INDIA’S HUNT FOR MRMR STILL ON AS 2007 IS CANCELLED
By Bulbul Singh
04 May 09. The Indian Navy has cancelled the global bid floated in 2007 to procure six Medium range Maritime reconnaissance [MRMR] aircraft worth over $400 million as none of the overseas firms approached filed their bid. Indian Navy is looking to procure six MRMR aircraft capable of maritime surveillance, anti-surface capabilities including self-attack capabilities. Sources in the Indian defence ministry say the program will be bid again this year.
In 2007, bids were sent to Gulfstream Aerospace Corporation of
United States, Bombardier Aerospace of Canada, Dassault of France,
Dornier of Germany, Casa of Spain, Alenia Aeronautica, Italy, Embrear of Brazil, Antonov of Ukraine.

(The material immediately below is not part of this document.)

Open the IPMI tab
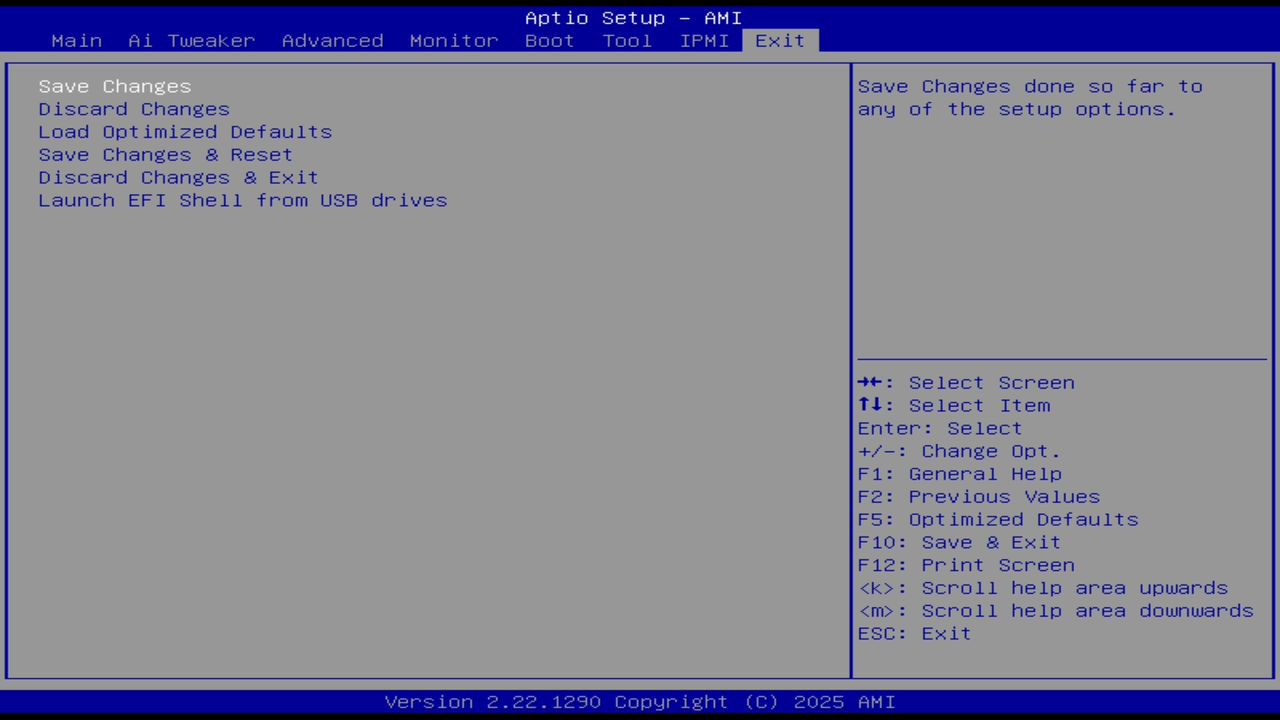Viewport: 1280px width, 720px height. [x=704, y=40]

The Indian Navy has a requirement of MRMR which will be used for maritime surveillance and anti-shipping capabilities including self-attack capabilities.

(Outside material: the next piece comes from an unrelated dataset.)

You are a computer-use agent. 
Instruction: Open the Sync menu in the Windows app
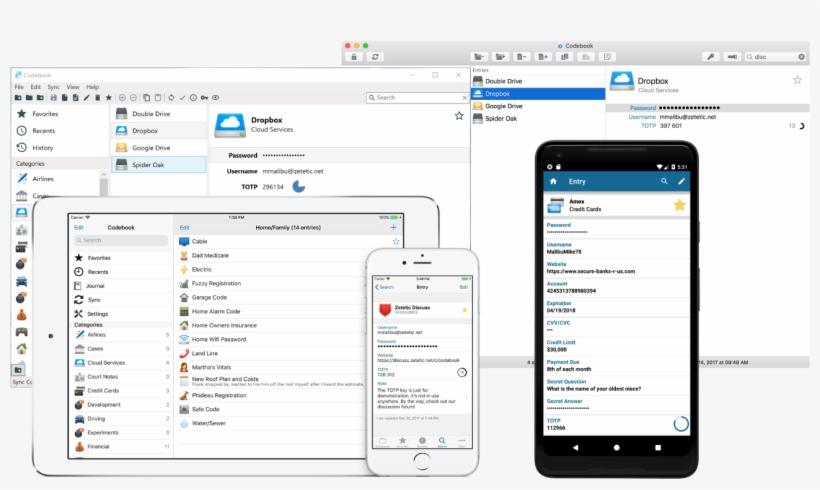[x=53, y=87]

An Indian Navy official said, ”The MRMR should have a steady reliable airframe with proven fuel efficient engines and fully integrated advanced avionics incorporating ability for detection, identification and classification of all types of surface targets. Detection and tracking capability against air targets would been essential requirement. The other requirements of the Indian Navy requires the MRMR to be easily maintainable and able to perform its mission either by itself or in conjunction with a naval task group providing both close and distant air support to combat ships and also be able to carry out speedy information processing amongst participating units.”

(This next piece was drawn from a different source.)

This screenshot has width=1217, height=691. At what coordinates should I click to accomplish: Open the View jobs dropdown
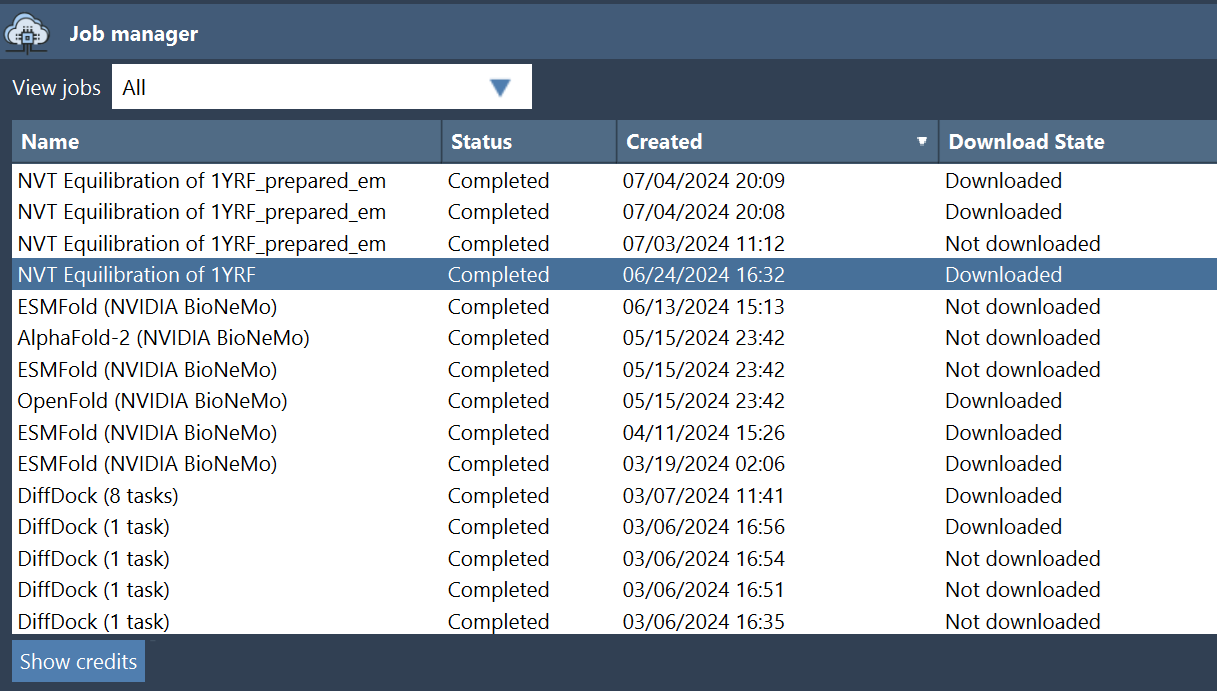[320, 87]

The MRMR system should have a viable capability in the Indian Ocean environment for at least twenty five years after induction.
The primary role of the MRMR will be maritime patrol and anti-surface warfare while the secondary role of the aircraft would be Electronics Intelligence (ELINT)/Electronic Support Measure (ESM)/Communications Intelligence (COMINT) and search and rescue.
The MRMR should also be able to carry out its mission and provide a surface picture of the area under surveillance 24/7 in all weather and in dense electronic environments.
The MRMR would be used for at least 80 hours per aircraft per month during peacetime and at least 15 hours per day and more than 100 hours at forward base for up to three months.
The avionics fit will be open architecture and the on-board systems would be integrated by a general purpose digital computer that supports all tactical displays. The Maritime Patrol Radar will be capable of providing 360 degree all-round coverage and be able to automatically track at least 50 targets. The surveillance radar specification will be Synthetic Aperture Radar (SAR), Inverse Synthetic Aperture Radar, have Range Signature, Doppler Beam Sharpening, Moving Target Identification (MTI) capability. The system should be able to give 360 coverage of surveillance, observation, detection, reconnaissance, identification and localization 24/7.
The MRMR is also required to have provision for the carriage of jammer pods and be capable of undertaking both ELINT and ESM tasks. The other essential requirements of the MRMR require the aircraft to be fitted with contemporary Missile Approach Warning System (MAWS) and Laser Warning System with countermeasures and tactical mission systems.
The six MRMR aircraft will replace the Navy’s Islanders (BN-21A) from
Britten Norman that are being used for coastal surveillance for many decades. At present, the Navy operates about 12 of them but they are on the verge of being phased out.